Two sea lions close enough to feel each other’s warmth, yet still a comfortable space between them. It was a little chilly in San Francisco when I took this picture. I had walked about 6 miles through the city, beginning my trek with warm sunshine, people on bikes speeding past, joggers chatting about upcoming marathons as they padded along, kids on skateboards creating a drum beat along the uneven concrete path. I was on a mission to reach Fisherman’s Wharf before the stores closed and the sun went down. No time to stop an enjoy the Embarcadero. I had to keep going or risk running out of time. As I got closer to my destination, the weather drastically changed. I had blinked my eyes to enjoy a reprieve from the sun, only to open them and find the sun had been replaced with a black and white movie version of the same cityscape. The wind gently lashing my hair around, letting me know that nothing is forever. Silly human, you should have kept your eyes open.
The fog that rolled in stole my last glance at the Golden Gate Bridge. It enshrouded the wharf with this creepy quality that made me feel like some strange apparition might come floating over the water.
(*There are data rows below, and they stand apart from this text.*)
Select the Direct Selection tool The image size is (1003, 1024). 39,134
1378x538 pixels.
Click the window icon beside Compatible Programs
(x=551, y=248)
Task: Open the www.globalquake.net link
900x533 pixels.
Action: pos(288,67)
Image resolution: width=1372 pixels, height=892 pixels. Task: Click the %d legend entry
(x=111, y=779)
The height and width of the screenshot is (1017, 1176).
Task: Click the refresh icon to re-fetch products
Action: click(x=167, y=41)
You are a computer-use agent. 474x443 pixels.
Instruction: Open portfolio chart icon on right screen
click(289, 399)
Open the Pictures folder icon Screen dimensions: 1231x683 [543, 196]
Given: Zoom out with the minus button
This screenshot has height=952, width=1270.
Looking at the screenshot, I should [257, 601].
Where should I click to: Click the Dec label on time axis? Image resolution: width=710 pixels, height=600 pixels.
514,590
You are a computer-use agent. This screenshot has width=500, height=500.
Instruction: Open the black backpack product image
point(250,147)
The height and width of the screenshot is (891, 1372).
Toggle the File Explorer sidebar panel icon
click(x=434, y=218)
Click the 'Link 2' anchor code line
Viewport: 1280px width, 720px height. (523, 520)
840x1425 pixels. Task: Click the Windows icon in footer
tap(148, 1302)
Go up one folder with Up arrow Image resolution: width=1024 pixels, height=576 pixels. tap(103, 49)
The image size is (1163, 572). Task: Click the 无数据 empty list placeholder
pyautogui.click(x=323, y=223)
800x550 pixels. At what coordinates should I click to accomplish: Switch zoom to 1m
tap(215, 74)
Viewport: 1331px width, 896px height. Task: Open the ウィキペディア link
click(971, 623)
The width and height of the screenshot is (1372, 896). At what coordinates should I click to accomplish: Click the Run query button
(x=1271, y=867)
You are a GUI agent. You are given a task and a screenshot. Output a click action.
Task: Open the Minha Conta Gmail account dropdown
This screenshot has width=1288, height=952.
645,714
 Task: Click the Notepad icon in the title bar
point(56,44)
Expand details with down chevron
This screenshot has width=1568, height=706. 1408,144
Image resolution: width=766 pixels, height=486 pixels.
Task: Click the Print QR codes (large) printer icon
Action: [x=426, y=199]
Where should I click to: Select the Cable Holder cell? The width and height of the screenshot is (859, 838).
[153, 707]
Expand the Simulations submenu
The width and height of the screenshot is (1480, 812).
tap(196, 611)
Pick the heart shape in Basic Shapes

I picked up the pace, beginning to feel this fear creeping into my spine, a nervousness beginning to take hold. And just as I was about to let the fear win, I heard the familiar, playful barking of the Pier 39 sea lions. I quickly turned the corner and the sea lions were acting as they had the day before when it had been sunny…sleeping, playing, knocking each other around, swimming along the edges of the docks. They were oblivious to the change in weather. It hadn’t phased them at all.
Further away from this big group of sea lions slept Vivian and Edward. I was instantly enamored by them. I could feel their shared solitude. The noisiness of their peers, the tourists chattily snapping pictures, the loud wind pushing through the air, it all quieted and I was allowed into their quiet little bubble for a moment. I had the oddest feeling…I was jealous. I wanted to be them. Simple, sleeping creatures, not needing to speak or think or worry. Merely needing the warmth and comfort of each other’s bodies.
Jealous of sea lions…that doesn’t even make sense, does it? I was though. I went from happily walking along a warm shoreline to stumbling into a cold, stark fog and I felt every part of that transition until I was chilled and feeling extremely alone. Yet through that transition, these two stayed constant, felt none of it. Only felt each other breathe and their warmth radiate. Passage of time wasn’t an issue. They weren’t worried about how to get back to their hotel before it got dark. Not worried they hadn’t remembered something important from the day or a phone call that needed to be made. No major decisions to think about. Plenty of food in their belly and just peaceful slumber with the one they love.
As humans, we think we have it all figured out. We are the smartest, we build great things, our brains are capable of complex thought, but I think we aren’t as smart as we think we are. Because as simple as life can be, as simple as it is to love, we complicate everything. I wonder if we are the failed experiment and god or the universe will eventually say, “Well, that was a nice try. These humans really mucked things up. Dinosaurs…too big. Humans…too smart. Send in the asteroids. Third times a charm.”